Texto do exercício ->
'''
Na contabilidade, um caso bastante conhecido é o da empresa de auditoria Arthur Andersen. No final dos anos 1990, a companhia cometeu diversos erros, incluindo a assinatura de balanços de empresas em situação questionável. Quando os órgãos de fiscalização passaram a investigar mais de perto, a direção da Arthur Andersen ordenou a destruição de provas, chegando a picotar papéis e jogá-los pela janela. Como resultado, a empresa foi obrigada a encerrar suas atividades. Porém, olhando para o mercado de auditoria, percebe-se que quatro grandes empresas são poucas para atender à demanda global. Assim, a punição “exemplar” acabou sendo prejudicial para o setor em todo o mundo.

Se a redução de cinco para quatro grandes empresas de auditoria já trouxe dificuldades, é fácil imaginar os impactos que teria a falência de mais uma delas, mesmo diante de abusos graves, como trapacear em exames de ética profissional, revelar segredos do governo para obter vantagens competitivas, contratar ex-fiscais públicos ou prestar serviços de baixa qualidade. Por mais grave que seja a infração, o fechamento de uma Big Four poderia ser um remédio pior do que a doença.

Foi para lidar com esse tipo de dilema que alguns países criaram instrumentos como o acordo de acusação diferida (DPA, na sigla em inglês) e o acordo de não acusação (NPA). Em vez de simplesmente punir o acusado, o promotor concorda em suavizar a pena em troca do cumprimento de determinadas condições. Se a empresa cometeu fraude, por exemplo, pode ser obrigada a pagar multas, implementar reformas internas ou cooperar com investigações. Vale destacar que tais instrumentos existem em países com sistemas de justiça consolidados, como o Canadá.

Recentemente, o programa Last Week Tonight, apresentado por John Oliver, na temporada 12, episódio 19, em agosto de 2025, trouxe diversos exemplos do uso do DPA. O programa alertou para os excessos, citando o caso da Boeing, que firmou um acordo após o acidente com o avião 737 MAX em 2021. O problema apontado foi que a empresa não estaria cumprindo as obrigações assumidas, levantando a possibilidade de novos acordos. Outras companhias também já se beneficiaram desse tipo de instrumento, como o JP Morgan (fraude), a SAP (suborno) e a General Motors (defeito de fabricação).
'''
Dados fornecidos ->
'''
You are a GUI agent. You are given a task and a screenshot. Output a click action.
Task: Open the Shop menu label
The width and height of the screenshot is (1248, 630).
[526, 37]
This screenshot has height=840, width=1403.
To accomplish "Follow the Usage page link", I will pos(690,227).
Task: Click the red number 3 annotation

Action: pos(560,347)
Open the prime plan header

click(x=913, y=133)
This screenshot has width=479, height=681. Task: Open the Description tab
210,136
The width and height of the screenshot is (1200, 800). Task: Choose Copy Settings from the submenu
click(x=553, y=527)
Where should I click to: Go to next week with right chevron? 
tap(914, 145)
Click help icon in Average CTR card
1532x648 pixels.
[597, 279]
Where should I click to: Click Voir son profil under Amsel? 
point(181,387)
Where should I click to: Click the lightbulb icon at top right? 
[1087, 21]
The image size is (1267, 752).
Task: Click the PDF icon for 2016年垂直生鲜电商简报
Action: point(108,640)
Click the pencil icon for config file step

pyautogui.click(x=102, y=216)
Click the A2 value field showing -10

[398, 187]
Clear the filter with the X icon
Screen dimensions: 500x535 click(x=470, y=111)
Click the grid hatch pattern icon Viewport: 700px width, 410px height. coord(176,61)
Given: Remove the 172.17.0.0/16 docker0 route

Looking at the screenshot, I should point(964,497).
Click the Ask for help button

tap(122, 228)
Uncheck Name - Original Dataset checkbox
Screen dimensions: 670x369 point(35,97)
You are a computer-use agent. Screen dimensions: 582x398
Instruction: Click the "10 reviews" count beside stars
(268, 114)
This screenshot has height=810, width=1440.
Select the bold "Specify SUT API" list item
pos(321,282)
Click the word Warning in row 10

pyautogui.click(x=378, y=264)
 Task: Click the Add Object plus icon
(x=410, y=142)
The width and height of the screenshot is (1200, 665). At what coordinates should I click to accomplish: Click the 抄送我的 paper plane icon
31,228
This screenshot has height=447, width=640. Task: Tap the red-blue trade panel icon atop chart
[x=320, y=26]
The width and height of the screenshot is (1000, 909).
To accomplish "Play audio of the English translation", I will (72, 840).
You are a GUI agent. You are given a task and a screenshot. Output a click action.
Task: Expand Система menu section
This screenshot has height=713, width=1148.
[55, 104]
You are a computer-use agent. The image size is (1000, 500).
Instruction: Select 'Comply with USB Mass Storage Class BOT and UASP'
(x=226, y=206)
'''
Teste de compreensão ->
- A) Responda com base no texto do exercício:
(i) O que a direção da Arthur Andersen mandou fazer quando os órgãos de fiscalização começaram a investigar mais de perto?
(ii) Que país o texto cita como exemplo de sistema de justiça consolidado onde existem esses acordos?
(iii) Em que mês e ano foi ao ar o episódio do Last Week Tonight mencionado?
- B) Redigite o trecho do texto do exercício que começa nas palavras "Na contabilidade, um" e pare logo depois de "todo o mundo.".
As linhas são um material à parte e não fazem parte do texto.

Respostas dos exercícios ->
- A)
(i) Mandou destruir provas, chegando a picotar papéis e jogá-los pela janela.
(ii) O Canadá.
(iii) Em agosto de 2025.

- B)
Na contabilidade, um caso bastante conhecido é o da empresa de auditoria Arthur Andersen. No final dos anos 1990, a companhia cometeu diversos erros, incluindo a assinatura de balanços de empresas em situação questionável. Quando os órgãos de fiscalização passaram a investigar mais de perto, a direção da Arthur Andersen ordenou a destruição de provas, chegando a picotar papéis e jogá-los pela janela. Como resultado, a empresa foi obrigada a encerrar suas atividades. Porém, olhando para o mercado de auditoria, percebe-se que quatro grandes empresas são poucas para atender à demanda global. Assim, a punição “exemplar” acabou sendo prejudicial para o setor em todo o mundo.